┌────────

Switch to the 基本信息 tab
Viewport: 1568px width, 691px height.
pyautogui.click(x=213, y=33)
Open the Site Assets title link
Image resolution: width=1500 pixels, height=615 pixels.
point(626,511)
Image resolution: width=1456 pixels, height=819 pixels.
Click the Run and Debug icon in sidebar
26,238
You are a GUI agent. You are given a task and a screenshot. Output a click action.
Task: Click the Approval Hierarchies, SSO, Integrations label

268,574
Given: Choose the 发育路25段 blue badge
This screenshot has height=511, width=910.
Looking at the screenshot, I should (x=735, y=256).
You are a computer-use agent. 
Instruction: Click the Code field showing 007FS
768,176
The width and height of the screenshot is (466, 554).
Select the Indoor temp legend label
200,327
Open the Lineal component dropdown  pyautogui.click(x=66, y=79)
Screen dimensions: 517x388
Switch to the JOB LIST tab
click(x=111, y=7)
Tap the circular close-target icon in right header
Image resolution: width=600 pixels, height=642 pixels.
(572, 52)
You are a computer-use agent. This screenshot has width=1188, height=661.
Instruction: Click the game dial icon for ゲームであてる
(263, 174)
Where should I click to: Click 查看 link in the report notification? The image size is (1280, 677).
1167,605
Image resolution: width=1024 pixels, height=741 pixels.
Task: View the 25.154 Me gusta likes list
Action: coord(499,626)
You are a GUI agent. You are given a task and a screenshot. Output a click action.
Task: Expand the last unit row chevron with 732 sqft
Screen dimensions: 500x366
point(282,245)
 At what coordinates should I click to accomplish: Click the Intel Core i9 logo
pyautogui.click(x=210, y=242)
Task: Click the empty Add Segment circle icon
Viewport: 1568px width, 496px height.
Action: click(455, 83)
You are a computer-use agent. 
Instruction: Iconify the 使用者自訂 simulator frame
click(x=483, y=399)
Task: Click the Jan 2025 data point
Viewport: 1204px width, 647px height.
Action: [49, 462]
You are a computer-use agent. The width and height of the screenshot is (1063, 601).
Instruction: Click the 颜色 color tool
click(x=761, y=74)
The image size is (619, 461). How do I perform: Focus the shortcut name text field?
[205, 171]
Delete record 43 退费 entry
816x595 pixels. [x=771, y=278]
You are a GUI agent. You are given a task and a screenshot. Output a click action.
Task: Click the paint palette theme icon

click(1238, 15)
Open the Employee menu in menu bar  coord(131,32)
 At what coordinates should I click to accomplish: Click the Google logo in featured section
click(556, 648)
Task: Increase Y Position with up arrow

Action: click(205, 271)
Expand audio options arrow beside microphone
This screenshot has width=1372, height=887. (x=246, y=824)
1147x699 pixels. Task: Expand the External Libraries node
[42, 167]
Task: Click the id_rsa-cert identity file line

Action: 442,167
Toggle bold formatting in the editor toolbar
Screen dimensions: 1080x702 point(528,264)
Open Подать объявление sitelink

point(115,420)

└────────

What you need to do
Repeat the whole listing exactly, line for line.

Answer to the exercise
Switch to the 基本信息 tab
Viewport: 1568px width, 691px height.
pyautogui.click(x=213, y=33)
Open the Site Assets title link
Image resolution: width=1500 pixels, height=615 pixels.
point(626,511)
Image resolution: width=1456 pixels, height=819 pixels.
Click the Run and Debug icon in sidebar
26,238
You are a GUI agent. You are given a task and a screenshot. Output a click action.
Task: Click the Approval Hierarchies, SSO, Integrations label

268,574
Given: Choose the 发育路25段 blue badge
This screenshot has height=511, width=910.
Looking at the screenshot, I should (x=735, y=256).
You are a computer-use agent. 
Instruction: Click the Code field showing 007FS
768,176
The width and height of the screenshot is (466, 554).
Select the Indoor temp legend label
200,327
Open the Lineal component dropdown  pyautogui.click(x=66, y=79)
Screen dimensions: 517x388
Switch to the JOB LIST tab
click(x=111, y=7)
Tap the circular close-target icon in right header
Image resolution: width=600 pixels, height=642 pixels.
(572, 52)
You are a computer-use agent. This screenshot has width=1188, height=661.
Instruction: Click the game dial icon for ゲームであてる
(263, 174)
Where should I click to: Click 查看 link in the report notification? The image size is (1280, 677).
1167,605
Image resolution: width=1024 pixels, height=741 pixels.
Task: View the 25.154 Me gusta likes list
Action: coord(499,626)
You are a GUI agent. You are given a task and a screenshot. Output a click action.
Task: Expand the last unit row chevron with 732 sqft
Screen dimensions: 500x366
point(282,245)
 At what coordinates should I click to accomplish: Click the Intel Core i9 logo
pyautogui.click(x=210, y=242)
Task: Click the empty Add Segment circle icon
Viewport: 1568px width, 496px height.
Action: click(455, 83)
You are a computer-use agent. 
Instruction: Iconify the 使用者自訂 simulator frame
click(x=483, y=399)
Task: Click the Jan 2025 data point
Viewport: 1204px width, 647px height.
Action: [49, 462]
You are a computer-use agent. The width and height of the screenshot is (1063, 601).
Instruction: Click the 颜色 color tool
click(x=761, y=74)
The image size is (619, 461). How do I perform: Focus the shortcut name text field?
[205, 171]
Delete record 43 退费 entry
816x595 pixels. [x=771, y=278]
You are a GUI agent. You are given a task and a screenshot. Output a click action.
Task: Click the paint palette theme icon

click(1238, 15)
Open the Employee menu in menu bar  coord(131,32)
 At what coordinates should I click to accomplish: Click the Google logo in featured section
click(556, 648)
Task: Increase Y Position with up arrow

Action: click(205, 271)
Expand audio options arrow beside microphone
This screenshot has width=1372, height=887. (x=246, y=824)
1147x699 pixels. Task: Expand the External Libraries node
[42, 167]
Task: Click the id_rsa-cert identity file line

Action: 442,167
Toggle bold formatting in the editor toolbar
Screen dimensions: 1080x702 point(528,264)
Open Подать объявление sitelink

point(115,420)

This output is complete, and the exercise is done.